同社の創薬技術の強みは「イオンチャネル」を作用点とする医薬品の開発にある。「イオンチャネル」に作用する医薬品は、新世代の創薬技術とされており効果や安全性に対する期待も大きい。しかし未解明な部分も多く、難易度が高く参入障壁も高い創薬技術とされている。この領域において同社は、ファイザーから継承した豊富な知財、ノウハウ、人材及び機器類を活用し、他社をリードする立場にある。共同研究のニーズも多く、同社の事業モデル成功のための礎となっている。

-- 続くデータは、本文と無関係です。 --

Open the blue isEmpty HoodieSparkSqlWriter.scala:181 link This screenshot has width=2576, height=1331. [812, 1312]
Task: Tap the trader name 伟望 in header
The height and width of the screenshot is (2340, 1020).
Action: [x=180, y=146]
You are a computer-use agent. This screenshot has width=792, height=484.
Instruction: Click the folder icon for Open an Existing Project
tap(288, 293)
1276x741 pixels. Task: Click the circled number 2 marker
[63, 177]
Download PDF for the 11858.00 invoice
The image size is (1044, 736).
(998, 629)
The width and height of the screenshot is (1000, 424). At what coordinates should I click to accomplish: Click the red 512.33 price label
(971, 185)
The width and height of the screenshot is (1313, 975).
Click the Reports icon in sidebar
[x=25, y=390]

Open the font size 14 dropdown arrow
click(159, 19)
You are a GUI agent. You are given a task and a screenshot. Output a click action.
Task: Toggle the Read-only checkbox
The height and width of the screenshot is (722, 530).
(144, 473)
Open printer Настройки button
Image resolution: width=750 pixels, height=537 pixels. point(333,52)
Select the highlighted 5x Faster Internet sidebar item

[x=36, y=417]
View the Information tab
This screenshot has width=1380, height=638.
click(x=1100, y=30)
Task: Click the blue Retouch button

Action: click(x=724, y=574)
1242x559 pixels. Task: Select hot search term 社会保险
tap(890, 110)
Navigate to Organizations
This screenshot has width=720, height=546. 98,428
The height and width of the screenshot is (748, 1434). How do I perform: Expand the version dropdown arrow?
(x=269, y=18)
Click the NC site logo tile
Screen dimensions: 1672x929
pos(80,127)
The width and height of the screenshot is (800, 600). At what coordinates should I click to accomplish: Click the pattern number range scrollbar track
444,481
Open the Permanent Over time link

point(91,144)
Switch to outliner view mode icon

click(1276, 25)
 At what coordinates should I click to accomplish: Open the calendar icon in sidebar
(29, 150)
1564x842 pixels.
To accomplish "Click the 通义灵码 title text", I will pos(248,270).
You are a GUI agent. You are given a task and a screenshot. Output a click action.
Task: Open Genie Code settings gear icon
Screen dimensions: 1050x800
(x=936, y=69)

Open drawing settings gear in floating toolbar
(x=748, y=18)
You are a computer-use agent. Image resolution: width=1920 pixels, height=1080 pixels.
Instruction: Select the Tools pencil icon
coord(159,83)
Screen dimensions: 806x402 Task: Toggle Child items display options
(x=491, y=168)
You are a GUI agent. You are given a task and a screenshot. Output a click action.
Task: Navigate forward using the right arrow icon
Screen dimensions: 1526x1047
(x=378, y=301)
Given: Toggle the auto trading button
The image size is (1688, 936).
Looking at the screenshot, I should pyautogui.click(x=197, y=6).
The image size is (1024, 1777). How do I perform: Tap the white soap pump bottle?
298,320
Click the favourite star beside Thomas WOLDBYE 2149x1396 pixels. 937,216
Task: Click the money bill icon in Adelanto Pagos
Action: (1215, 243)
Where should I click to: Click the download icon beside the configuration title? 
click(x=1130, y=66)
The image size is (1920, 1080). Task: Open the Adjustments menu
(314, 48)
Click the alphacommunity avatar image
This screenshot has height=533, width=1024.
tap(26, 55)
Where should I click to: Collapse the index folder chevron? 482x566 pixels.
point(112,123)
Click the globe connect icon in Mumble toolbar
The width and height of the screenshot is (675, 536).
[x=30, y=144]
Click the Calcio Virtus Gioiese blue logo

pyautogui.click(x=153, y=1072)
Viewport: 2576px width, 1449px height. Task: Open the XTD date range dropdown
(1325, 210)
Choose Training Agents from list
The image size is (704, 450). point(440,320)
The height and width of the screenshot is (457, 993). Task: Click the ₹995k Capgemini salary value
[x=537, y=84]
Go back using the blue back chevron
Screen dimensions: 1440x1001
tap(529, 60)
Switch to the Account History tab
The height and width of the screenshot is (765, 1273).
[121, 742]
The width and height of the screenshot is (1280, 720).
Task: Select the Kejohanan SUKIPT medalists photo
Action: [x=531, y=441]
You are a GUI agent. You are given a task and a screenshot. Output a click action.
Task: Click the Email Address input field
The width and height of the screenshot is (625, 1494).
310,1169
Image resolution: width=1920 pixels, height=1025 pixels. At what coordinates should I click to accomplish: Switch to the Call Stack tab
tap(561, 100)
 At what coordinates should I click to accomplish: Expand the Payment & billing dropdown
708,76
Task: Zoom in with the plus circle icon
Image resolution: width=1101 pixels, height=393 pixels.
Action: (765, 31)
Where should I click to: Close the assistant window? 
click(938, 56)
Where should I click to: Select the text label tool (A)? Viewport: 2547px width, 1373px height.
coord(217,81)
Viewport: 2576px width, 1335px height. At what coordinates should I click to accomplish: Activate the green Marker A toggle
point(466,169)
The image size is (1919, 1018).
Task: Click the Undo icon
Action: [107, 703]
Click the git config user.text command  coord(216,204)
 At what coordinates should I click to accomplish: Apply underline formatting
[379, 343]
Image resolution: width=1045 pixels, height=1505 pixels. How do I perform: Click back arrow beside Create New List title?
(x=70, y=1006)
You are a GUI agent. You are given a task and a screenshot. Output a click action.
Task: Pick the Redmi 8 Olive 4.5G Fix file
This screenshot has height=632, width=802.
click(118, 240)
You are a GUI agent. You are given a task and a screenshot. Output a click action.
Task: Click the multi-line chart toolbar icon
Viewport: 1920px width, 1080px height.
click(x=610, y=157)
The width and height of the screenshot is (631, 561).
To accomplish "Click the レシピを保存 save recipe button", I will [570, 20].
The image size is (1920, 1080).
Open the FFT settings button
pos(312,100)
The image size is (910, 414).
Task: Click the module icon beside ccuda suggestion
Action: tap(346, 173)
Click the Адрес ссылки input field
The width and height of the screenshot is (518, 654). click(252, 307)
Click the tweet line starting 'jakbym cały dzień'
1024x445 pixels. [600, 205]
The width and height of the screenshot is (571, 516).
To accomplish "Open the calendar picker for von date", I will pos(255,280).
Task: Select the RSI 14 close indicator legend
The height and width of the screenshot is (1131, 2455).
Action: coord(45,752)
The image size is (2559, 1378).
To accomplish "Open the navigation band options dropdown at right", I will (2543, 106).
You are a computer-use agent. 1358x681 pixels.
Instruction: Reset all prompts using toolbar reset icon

2014年~2016年の新中期経営計画における業績目標は、蓋然性の高い(有力なパイプラインと成り得る)プロジェクトのみを織り込んで作成されたものだ。詳細を検討すると、収入面では一段の上積みも十分期待できる内容である。一方経費の面では、名古屋大学との産学協同研究プロジェクトを開始することで、研究施設にかかる費用を大幅に節減できる目途が立った。また、名古屋大学の持つ最先端の研究テーマの有効活用などでメリットを享受できる可能性もある。今中計は同社にとって、経営の安定と事業の継続性に向けた重要なものと言えよう。
Check Point
●「革新的な新薬の種」を創出しライセンスアウトを行う事業モデル
●ライセンスアウト済みのポートフォリオにはすでに計7種類
●中計は研究開発の収益化と費用の圧縮にフォーカスしたものに
会社概要
ファイザーの日本法人の研究所を引き継ぎ事業をスタート
(1)沿革
同社の前身は世界的医薬品大手である米ファイザーの日本法人の中央研究所だ。同研究所は、ファイザーの探索研究拠点として、「疼痛」及び「消化器疾患」を中核に創薬研究を行っていたが、2007年に閉鎖が決定された。
閉鎖の決定を受けて当時の所長及び一部の従業員がEBO(エンプロイー・バイ・アウト:従業員による買収)によって独立及び創薬事業の継続を決意し、同社が誕生した。設立は2008年2月で、同年7月に人的・物的資産、研究開発ポートフォリオ、及びその他を継承して事業がスタートした。証券市場には、2011年7月に大阪証券取引所(現東京証券取引所)JASDAQ市場グロースに上場した。
社名の「ラクオリア」は、太陽を意味する「Ra」と、感覚の質感を表す「Qualia」を合成したものだ。「Ra」には社員の情熱や輝き、暖かみを表し、「Qualia」は研ぎ澄まされた感覚を活かして価値ある新薬を創るという意味を持っている。